● ASSIGNMENT
Where does the word "height" appear in the data? Copy every line that holds it.

● INPUT FOR THIS TASK
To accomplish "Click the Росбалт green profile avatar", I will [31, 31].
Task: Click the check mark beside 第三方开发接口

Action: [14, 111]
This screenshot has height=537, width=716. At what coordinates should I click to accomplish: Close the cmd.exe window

--

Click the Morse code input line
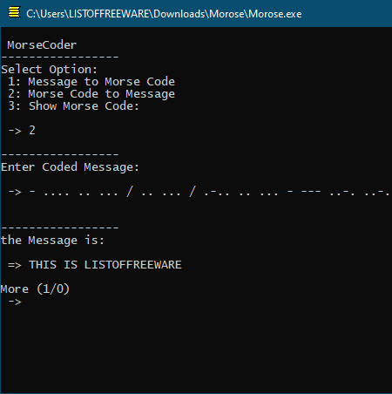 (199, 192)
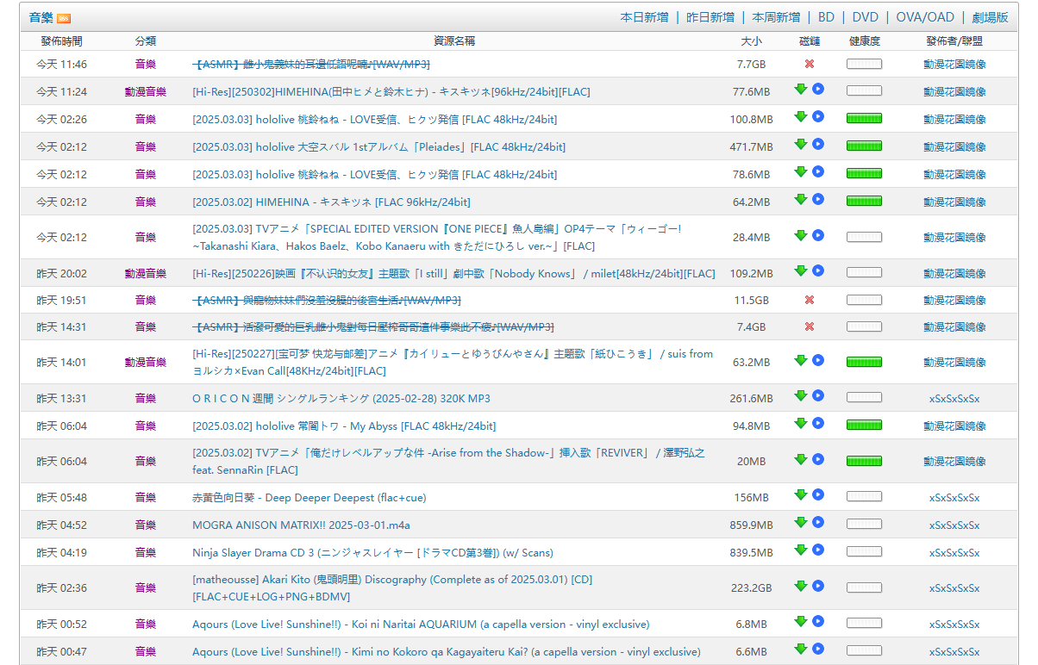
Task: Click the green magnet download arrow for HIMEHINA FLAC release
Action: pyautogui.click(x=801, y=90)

* * *

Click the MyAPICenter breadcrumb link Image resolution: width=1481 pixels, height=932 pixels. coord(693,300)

● ANSWER SECTION
This screenshot has height=537, width=716. At what coordinates should I click to accomplish: Close the cmd.exe window
Click the MyAPICenter breadcrumb link Image resolution: width=1481 pixels, height=932 pixels. coord(693,300)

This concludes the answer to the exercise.